Mendengar cerita persahabatan antara Liz dan Christian tadi, terlintas dalam pikiran Jett, apakah...

“Kalian gak saling suka, gitu?”

“Hah?” Liz terkejut. Pastinya.

Baru kali ini ada orang yang tanya hal itu. Baru sekarang Lizkia ditanya soal perasaan. Biasanya pertanyaan orang-orang itu standar: Kalian pacaran ya? Dan bukan pertanyaan apakah kalian saling suka? Seperti pertanyaan Jettro ini.

Liz diam. Memang setahunya, dia dan Chris tidak pernah saling mencintai. Dari dulu, mereka masing-masing punya orang yang mereka sukai. Liz jadi ingat soal perasaannya pada seseorang.  Dia adalah cinta pertama ketika di SMP yang tidak pernah kesampaian sampai sekarang. Celakanya, first lovenya itu telah meninggalkan dunia ini untuk selama-lamanya, terenggut Leukimia. Cinta pertama itu namanya Yuri. Dialah orang yang selalu ada di hatinya sampai sekarang dan sulit terhapus. 

Sedangkan Christian, selalu berganti-ganti cinta. Dan yang terakhir ini adalah..ah, Lizkia menggaruk kepalanya yang tidak gatal. Pertanyaan Jettro tadi benar-benar baru dia dengar. Jettro mengangkat alis seolah meminta jawaban cepat dari Liz. Lizkia menggeleng.

“Kayaknya enggak. Bagaimana, ya? Aku gak ingin melukai apa yang udah aku lalui bareng Christian sebagai sahabat. Lagipula, sekarang ini dia lagi tergila-gila kok sama cewek. Dia lagi punya kecengan, anak Persada II juga”

Jettro menegakkan duduknya. Topik ini sangat menarik. Ternyata Lizkia dan Christian benar-benar hanya sahabat. By the way, siapa yang jadi kecengan Christian?

“Ohya? Siapa? Boleh tahu gak?”

“Pasti kamu penasaran, ya? Hehe, aku punya hak untuk gak jawab kan?”

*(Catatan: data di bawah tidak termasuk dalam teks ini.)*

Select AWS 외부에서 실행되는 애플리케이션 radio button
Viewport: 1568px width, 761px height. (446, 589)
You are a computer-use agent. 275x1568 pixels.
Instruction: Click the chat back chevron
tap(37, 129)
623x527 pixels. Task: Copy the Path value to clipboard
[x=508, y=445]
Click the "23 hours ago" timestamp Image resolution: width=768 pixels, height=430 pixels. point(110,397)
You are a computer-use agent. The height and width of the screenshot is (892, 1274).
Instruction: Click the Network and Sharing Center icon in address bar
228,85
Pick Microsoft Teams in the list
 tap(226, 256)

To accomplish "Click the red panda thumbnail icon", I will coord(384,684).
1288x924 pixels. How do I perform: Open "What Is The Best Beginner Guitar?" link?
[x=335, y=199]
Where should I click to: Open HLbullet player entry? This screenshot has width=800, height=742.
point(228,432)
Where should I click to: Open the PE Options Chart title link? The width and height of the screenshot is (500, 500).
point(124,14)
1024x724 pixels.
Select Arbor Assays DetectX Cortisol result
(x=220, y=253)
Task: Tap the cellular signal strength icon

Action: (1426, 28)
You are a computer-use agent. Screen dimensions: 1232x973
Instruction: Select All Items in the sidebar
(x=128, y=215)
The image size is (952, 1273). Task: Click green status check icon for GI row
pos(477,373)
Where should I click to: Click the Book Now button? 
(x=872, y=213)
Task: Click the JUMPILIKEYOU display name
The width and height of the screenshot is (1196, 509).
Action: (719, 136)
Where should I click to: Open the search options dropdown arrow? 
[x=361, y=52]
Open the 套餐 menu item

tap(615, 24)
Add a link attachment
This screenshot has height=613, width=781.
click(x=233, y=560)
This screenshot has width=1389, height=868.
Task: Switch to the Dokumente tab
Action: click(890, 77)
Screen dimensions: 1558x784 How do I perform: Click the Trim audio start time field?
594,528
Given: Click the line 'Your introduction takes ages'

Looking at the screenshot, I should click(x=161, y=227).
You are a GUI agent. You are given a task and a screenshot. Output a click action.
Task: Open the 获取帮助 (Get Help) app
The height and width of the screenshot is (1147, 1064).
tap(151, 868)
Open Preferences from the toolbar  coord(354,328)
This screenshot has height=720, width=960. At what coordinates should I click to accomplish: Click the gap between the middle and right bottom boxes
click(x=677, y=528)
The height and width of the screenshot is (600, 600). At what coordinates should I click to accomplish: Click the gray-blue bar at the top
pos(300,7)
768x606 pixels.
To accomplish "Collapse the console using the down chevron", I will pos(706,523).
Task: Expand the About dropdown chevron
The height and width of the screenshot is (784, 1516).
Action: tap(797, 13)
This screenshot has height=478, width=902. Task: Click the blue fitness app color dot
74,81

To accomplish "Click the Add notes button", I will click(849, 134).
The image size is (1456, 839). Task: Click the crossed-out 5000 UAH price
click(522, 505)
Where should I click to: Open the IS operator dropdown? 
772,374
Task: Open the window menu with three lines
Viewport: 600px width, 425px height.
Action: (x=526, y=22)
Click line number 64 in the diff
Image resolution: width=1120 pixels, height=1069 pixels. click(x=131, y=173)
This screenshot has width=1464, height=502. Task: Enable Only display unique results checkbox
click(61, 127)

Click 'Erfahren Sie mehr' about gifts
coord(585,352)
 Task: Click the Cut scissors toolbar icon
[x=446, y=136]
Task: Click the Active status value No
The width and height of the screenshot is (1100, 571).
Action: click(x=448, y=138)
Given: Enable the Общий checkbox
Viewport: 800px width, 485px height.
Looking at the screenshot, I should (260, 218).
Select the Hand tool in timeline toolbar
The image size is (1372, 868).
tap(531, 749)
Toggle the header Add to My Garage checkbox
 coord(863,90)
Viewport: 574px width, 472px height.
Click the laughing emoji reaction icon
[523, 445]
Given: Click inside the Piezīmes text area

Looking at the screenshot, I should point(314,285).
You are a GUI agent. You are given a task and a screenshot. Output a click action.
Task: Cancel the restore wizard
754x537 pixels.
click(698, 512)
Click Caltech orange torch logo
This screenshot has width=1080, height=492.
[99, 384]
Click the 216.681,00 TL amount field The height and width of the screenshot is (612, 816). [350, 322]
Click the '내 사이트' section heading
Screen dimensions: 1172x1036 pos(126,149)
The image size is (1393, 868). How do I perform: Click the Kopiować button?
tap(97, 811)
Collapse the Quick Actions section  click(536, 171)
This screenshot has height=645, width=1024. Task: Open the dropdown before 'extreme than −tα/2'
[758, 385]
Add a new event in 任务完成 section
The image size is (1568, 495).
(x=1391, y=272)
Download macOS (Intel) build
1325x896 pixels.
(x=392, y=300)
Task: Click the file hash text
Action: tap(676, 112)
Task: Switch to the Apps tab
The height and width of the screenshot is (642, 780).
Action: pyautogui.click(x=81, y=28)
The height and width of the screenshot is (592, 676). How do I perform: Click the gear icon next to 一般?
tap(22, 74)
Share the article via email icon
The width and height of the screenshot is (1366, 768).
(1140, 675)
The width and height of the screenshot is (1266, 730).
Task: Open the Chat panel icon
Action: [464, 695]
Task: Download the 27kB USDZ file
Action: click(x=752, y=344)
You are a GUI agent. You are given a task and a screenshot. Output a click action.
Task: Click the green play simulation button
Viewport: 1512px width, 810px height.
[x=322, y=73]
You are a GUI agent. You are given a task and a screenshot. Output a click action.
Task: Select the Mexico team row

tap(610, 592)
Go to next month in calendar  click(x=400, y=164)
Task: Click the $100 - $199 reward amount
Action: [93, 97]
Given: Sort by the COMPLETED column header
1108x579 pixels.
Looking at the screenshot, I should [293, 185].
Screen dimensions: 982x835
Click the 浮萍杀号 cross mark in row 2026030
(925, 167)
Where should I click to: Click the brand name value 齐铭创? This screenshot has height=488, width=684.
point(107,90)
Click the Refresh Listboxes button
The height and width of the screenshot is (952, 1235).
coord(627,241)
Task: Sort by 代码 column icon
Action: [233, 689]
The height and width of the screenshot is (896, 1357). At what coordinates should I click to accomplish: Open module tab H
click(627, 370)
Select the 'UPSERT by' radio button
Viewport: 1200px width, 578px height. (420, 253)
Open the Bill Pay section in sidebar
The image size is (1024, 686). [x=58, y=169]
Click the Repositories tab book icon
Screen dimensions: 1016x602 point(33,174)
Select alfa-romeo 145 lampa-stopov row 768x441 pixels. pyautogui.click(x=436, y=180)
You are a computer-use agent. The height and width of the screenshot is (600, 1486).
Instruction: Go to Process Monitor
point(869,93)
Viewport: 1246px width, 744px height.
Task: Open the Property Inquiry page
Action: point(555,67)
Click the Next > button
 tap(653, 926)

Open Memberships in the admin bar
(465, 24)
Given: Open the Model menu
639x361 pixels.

Jettro berbalik dan manyun. Mati lo! Kali ini, pasti Liz benar-benar tidak mau jawab karena menyangkut rahasia Christian. Tapi bukan Jett namanya kalau tidak penasaran. Baik, dia tidak akan mengorek jawabannya sekarang. Tapi dia akan cari sendiri suatu hari. Pasti!